ASSIGNMENT:
Can you copy out, word for word, everything from the start of the rows below down to the line containing "colorbar-label: 7.52 is", leaving the pictures out of your answer?

[Stored data entries]
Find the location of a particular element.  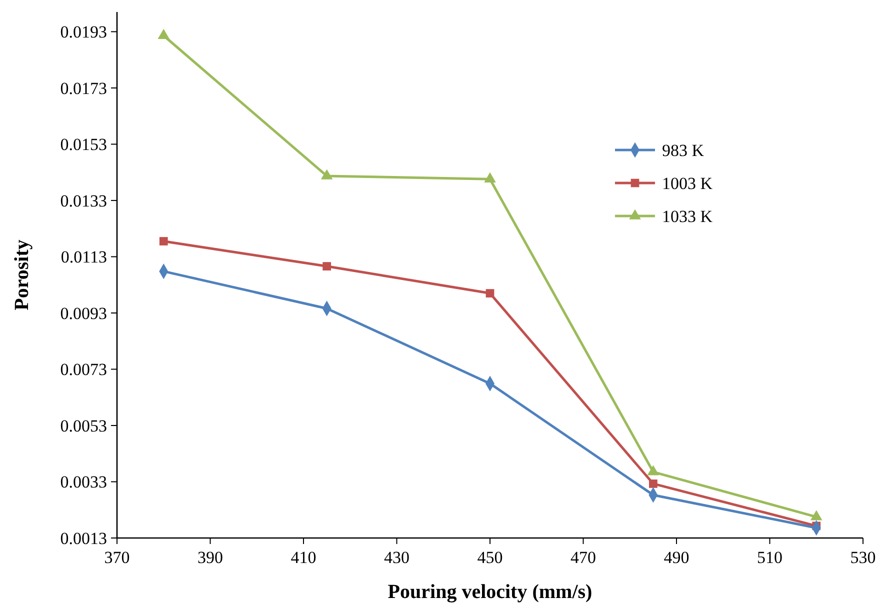

y-tick-label: 0.0153 is located at coordinates (84, 144).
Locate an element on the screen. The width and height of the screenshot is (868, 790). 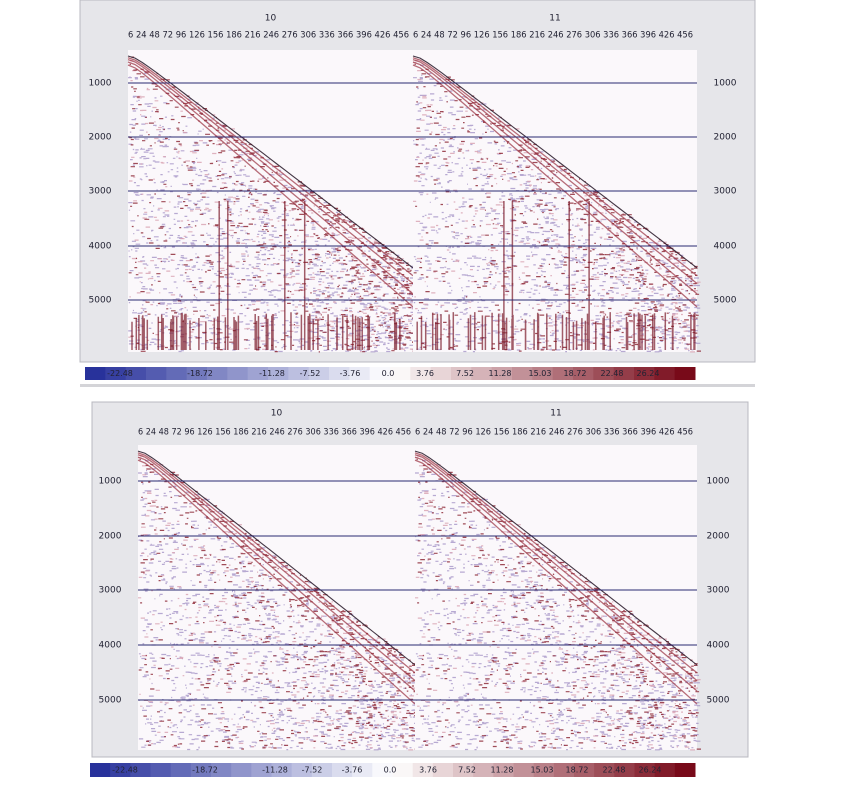
colorbar-label: 7.52 is located at coordinates (467, 770).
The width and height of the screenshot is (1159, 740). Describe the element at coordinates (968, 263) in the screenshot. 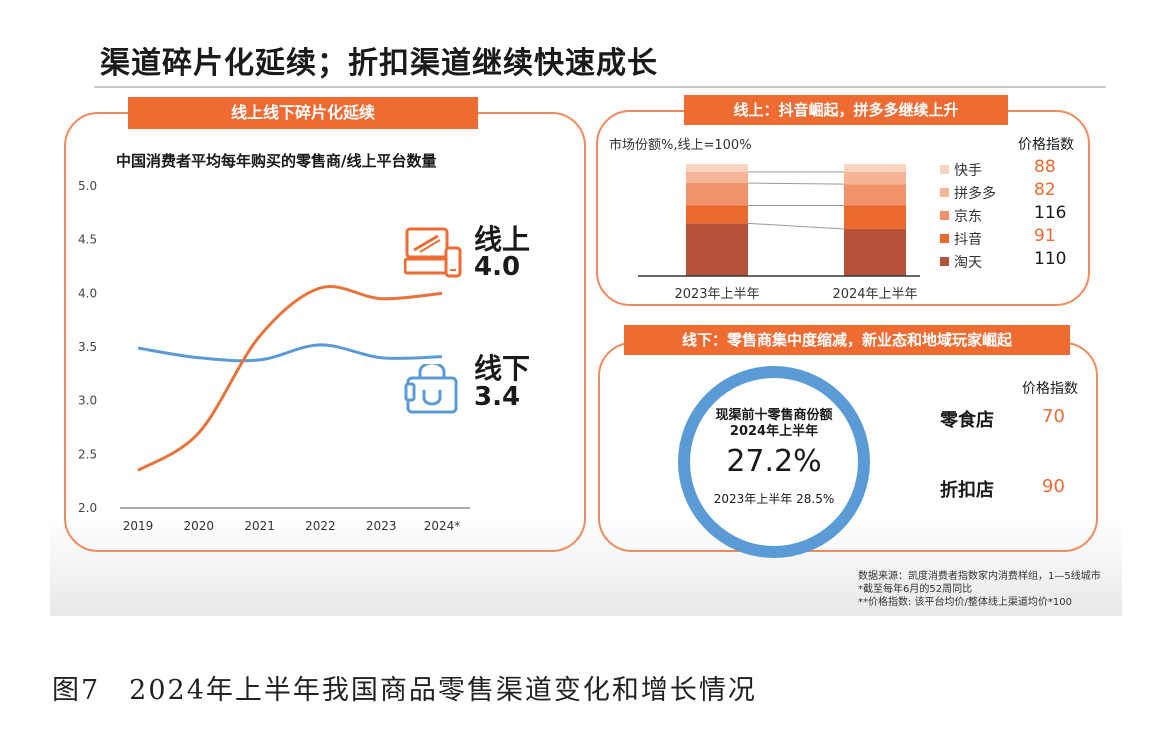

I see `legend-label: 淘天` at that location.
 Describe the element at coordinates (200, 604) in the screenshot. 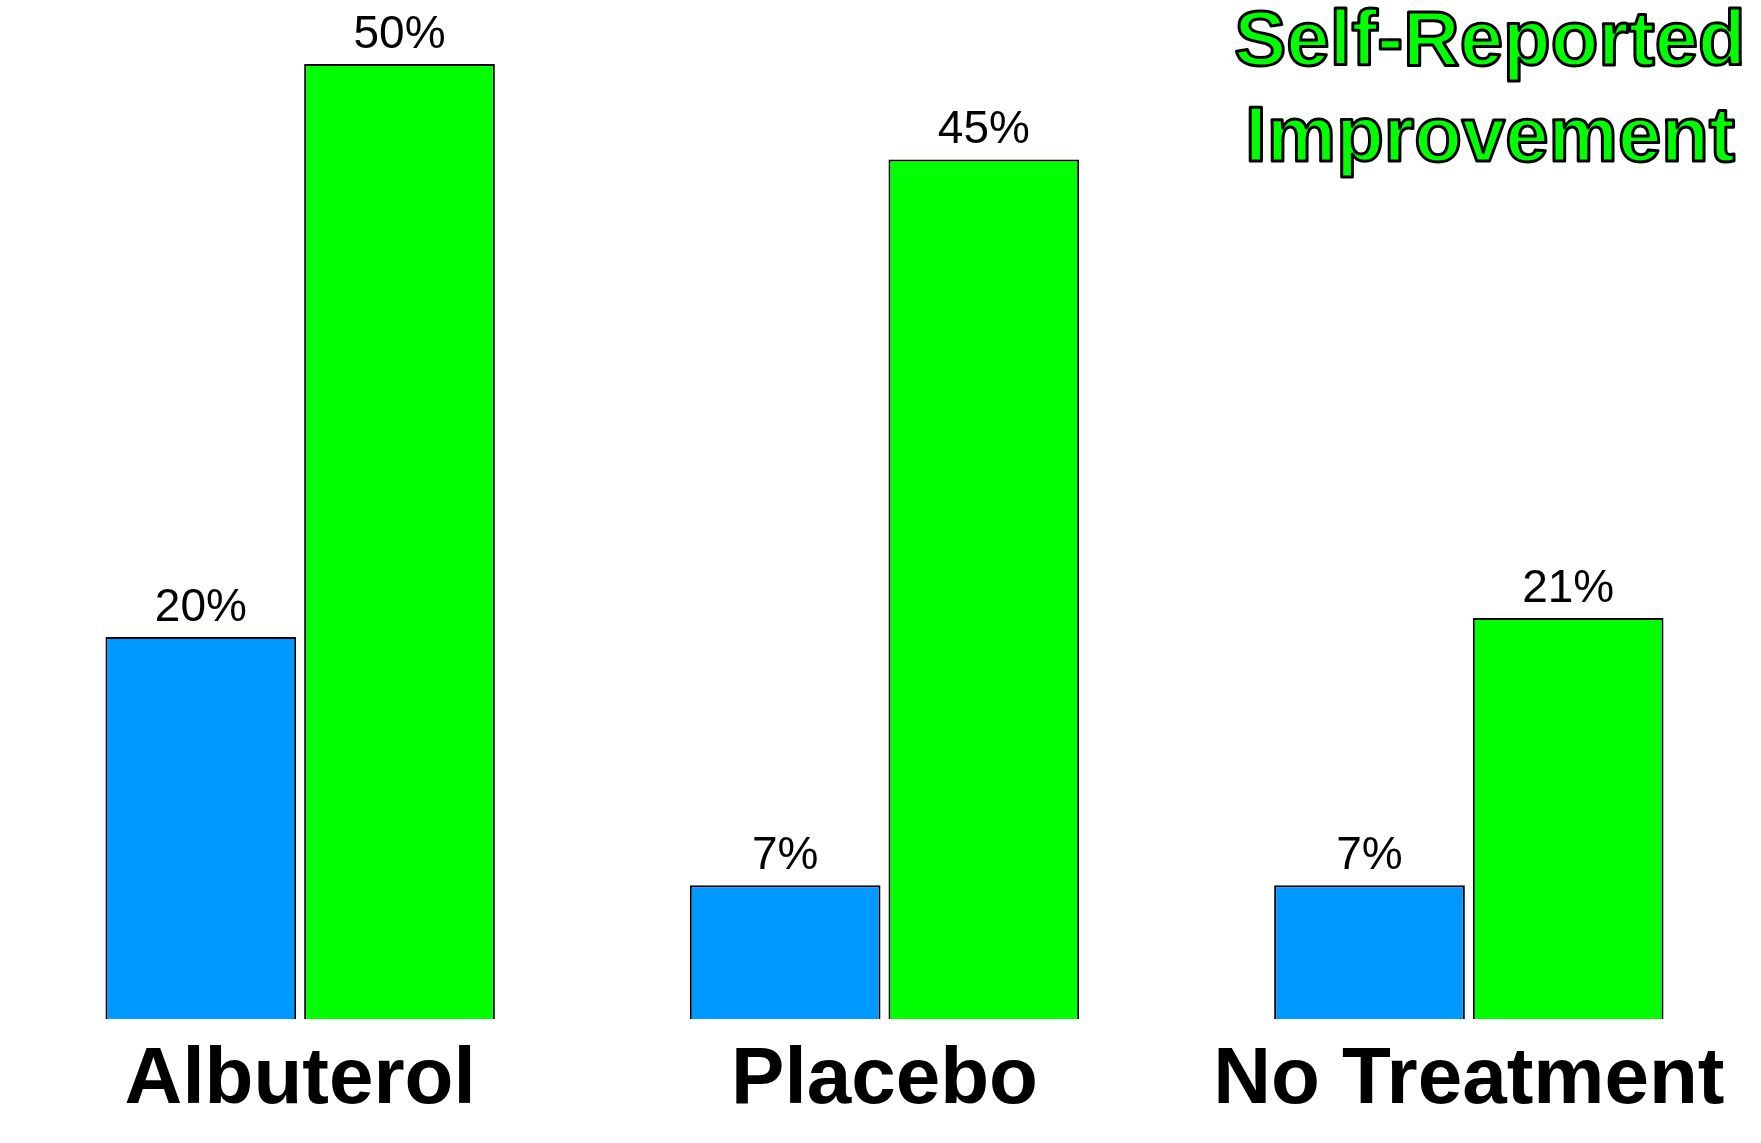

I see `data-label: 20%` at that location.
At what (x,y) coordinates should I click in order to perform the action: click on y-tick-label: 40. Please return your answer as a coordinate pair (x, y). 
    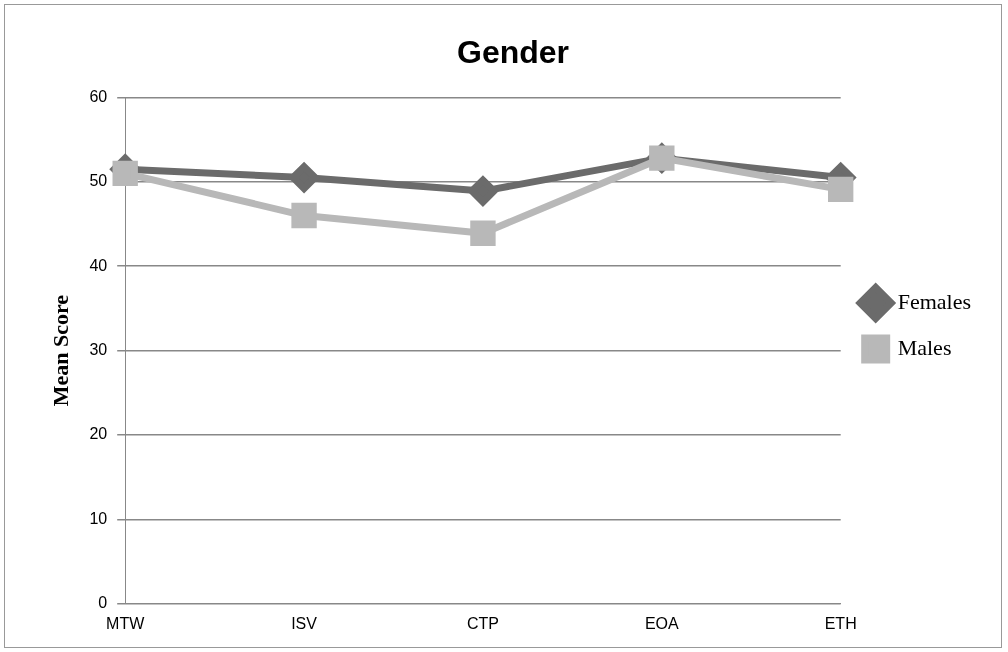
    Looking at the image, I should click on (98, 265).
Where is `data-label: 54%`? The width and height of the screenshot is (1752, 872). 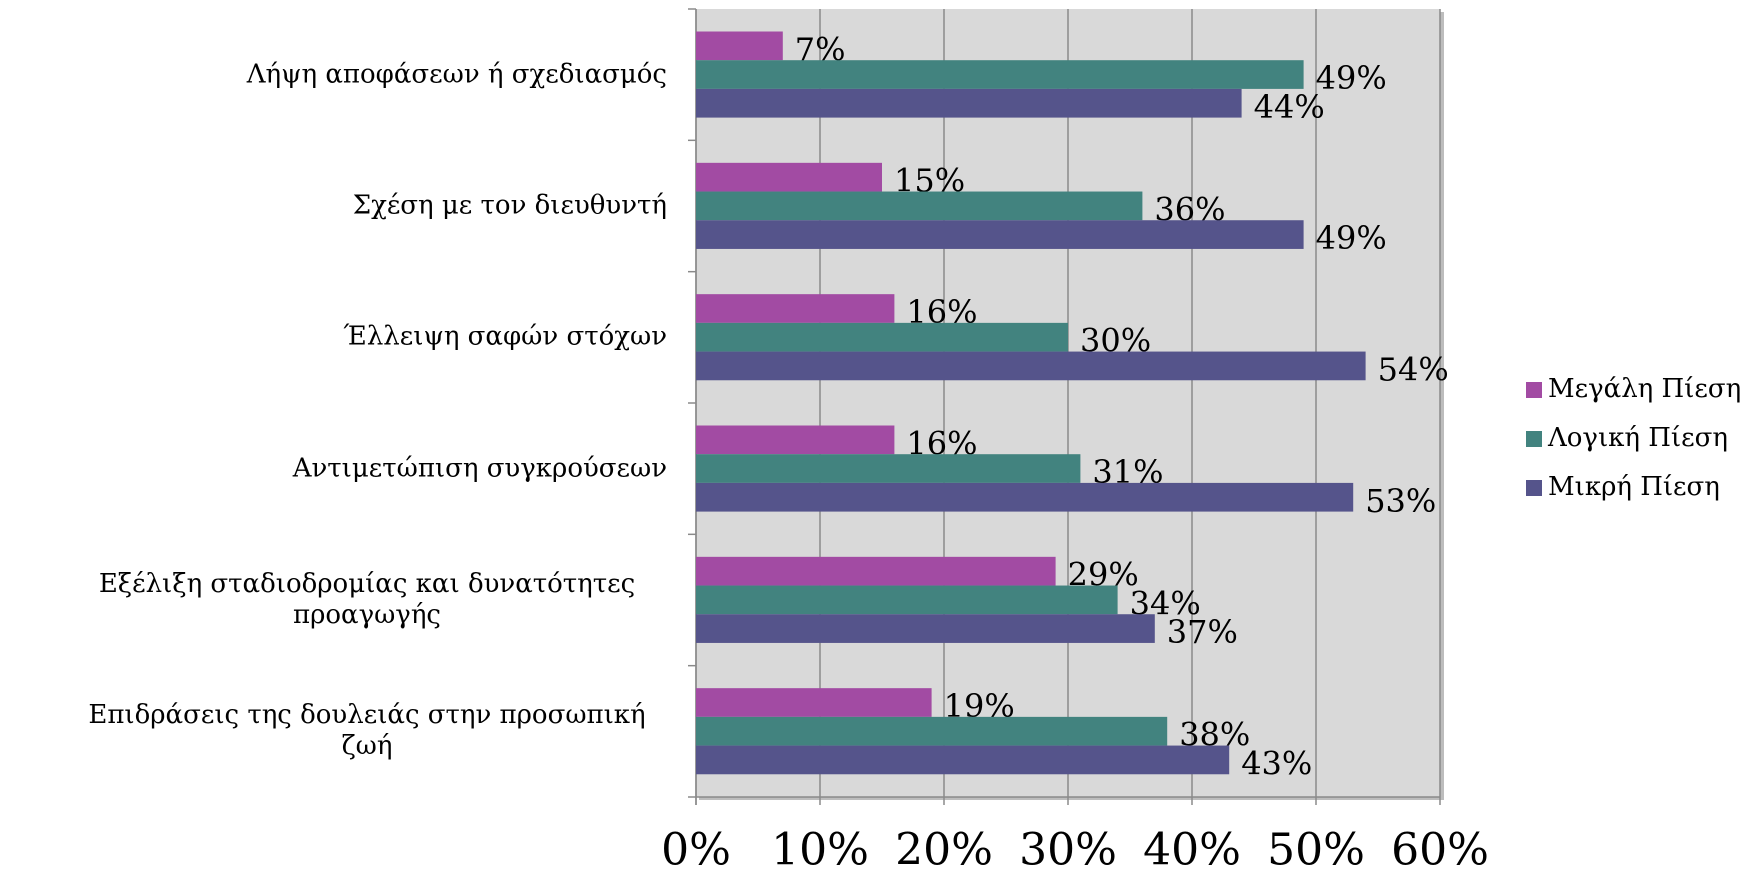 data-label: 54% is located at coordinates (1414, 369).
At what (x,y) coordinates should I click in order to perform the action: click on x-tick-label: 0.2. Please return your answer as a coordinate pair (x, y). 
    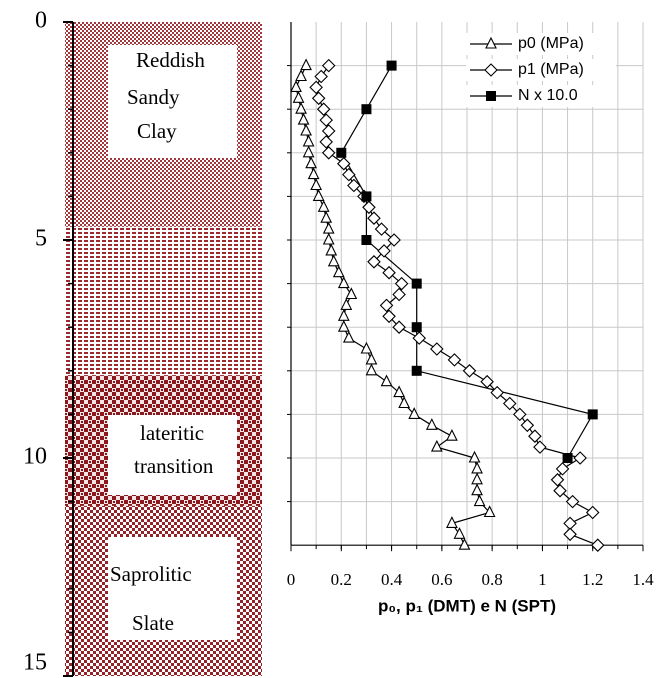
    Looking at the image, I should click on (342, 580).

YOUR RESPONSE:
Find the location of a particular element.  

y-tick-label: 0.0153 is located at coordinates (84, 144).
Locate an element on the screen. The width and height of the screenshot is (868, 790). 
colorbar-label: 7.52 is located at coordinates (467, 770).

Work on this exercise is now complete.